_BRIEF_:
From the first line down to the line containing "Click the storage space header icon", print the records below exactly, leaving every picture out.

** RECORDS SHOWN follows **

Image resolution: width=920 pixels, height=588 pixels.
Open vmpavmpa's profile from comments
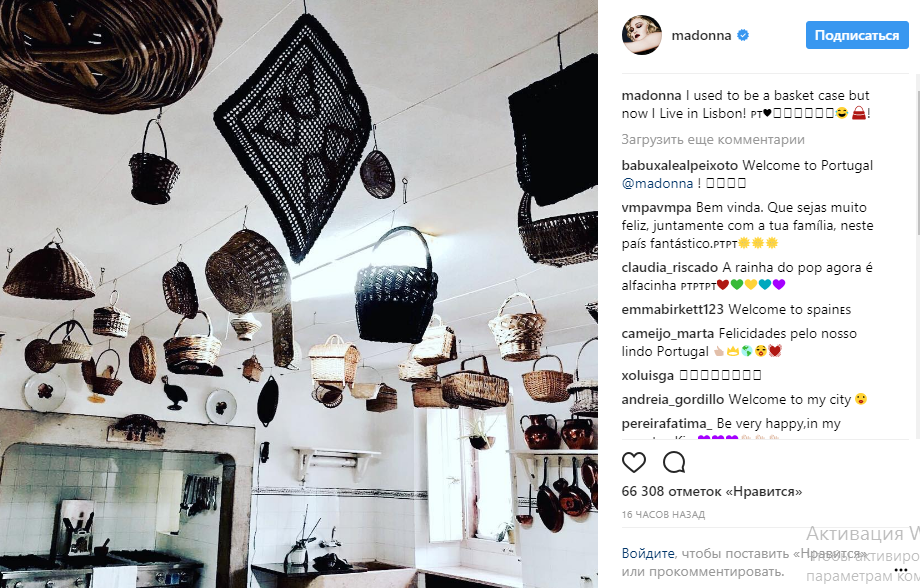click(x=657, y=208)
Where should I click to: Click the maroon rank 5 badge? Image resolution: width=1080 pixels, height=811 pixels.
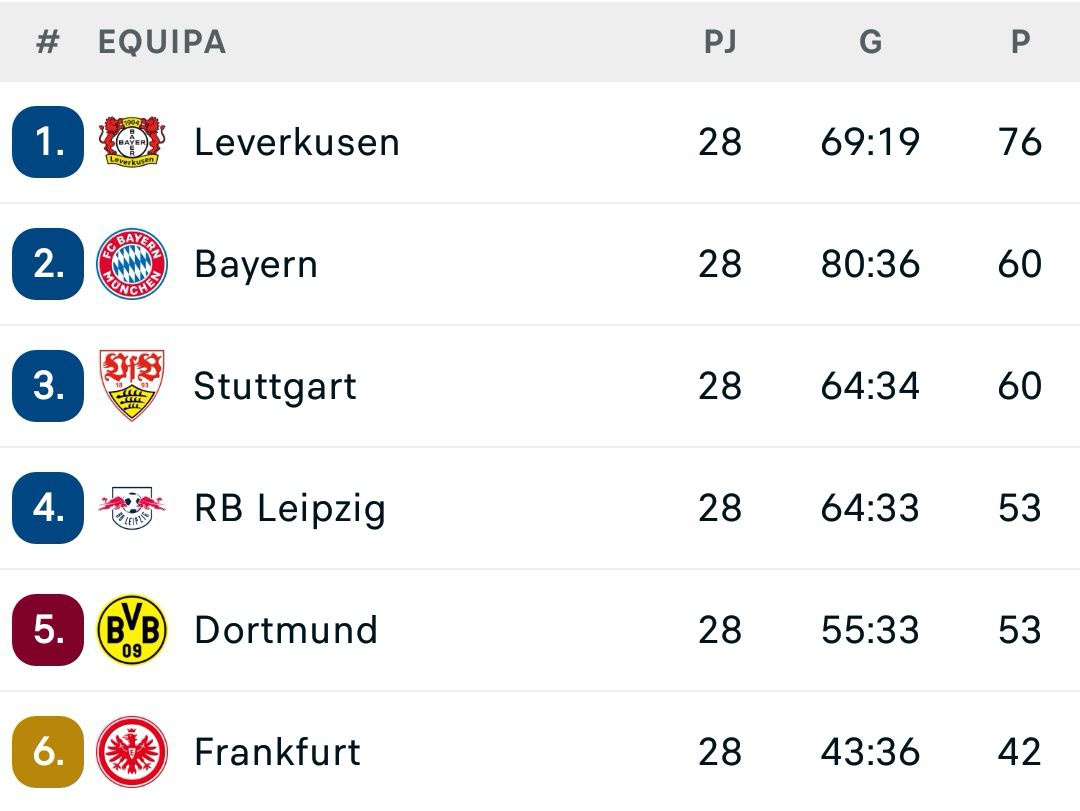(x=48, y=630)
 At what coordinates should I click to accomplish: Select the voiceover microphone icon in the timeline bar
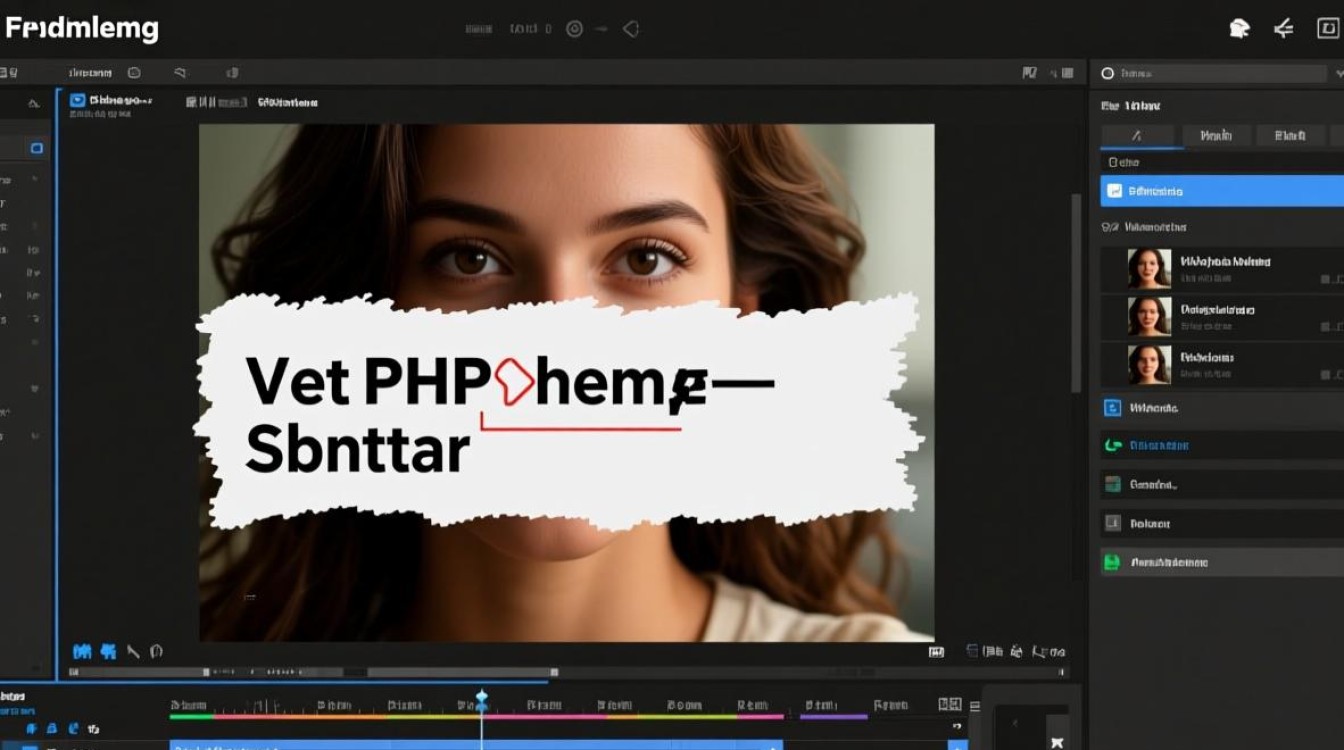tap(51, 728)
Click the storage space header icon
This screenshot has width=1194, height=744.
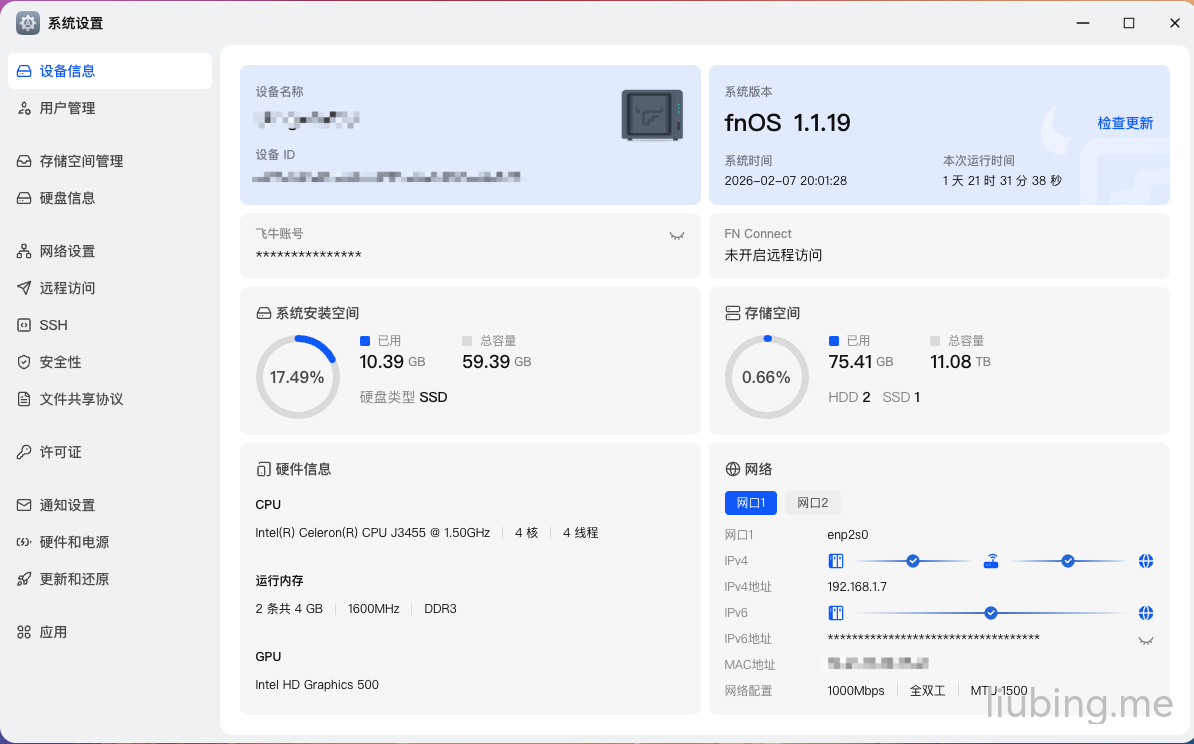[x=733, y=313]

** End of RECORDS SHOWN **

_TASK RESULT_:
Image resolution: width=920 pixels, height=588 pixels.
Open vmpavmpa's profile from comments
click(x=657, y=208)
Where should I click to: Click the maroon rank 5 badge? Image resolution: width=1080 pixels, height=811 pixels.
(x=48, y=630)
 At what coordinates should I click to accomplish: Select the voiceover microphone icon in the timeline bar
tap(51, 728)
Click the storage space header icon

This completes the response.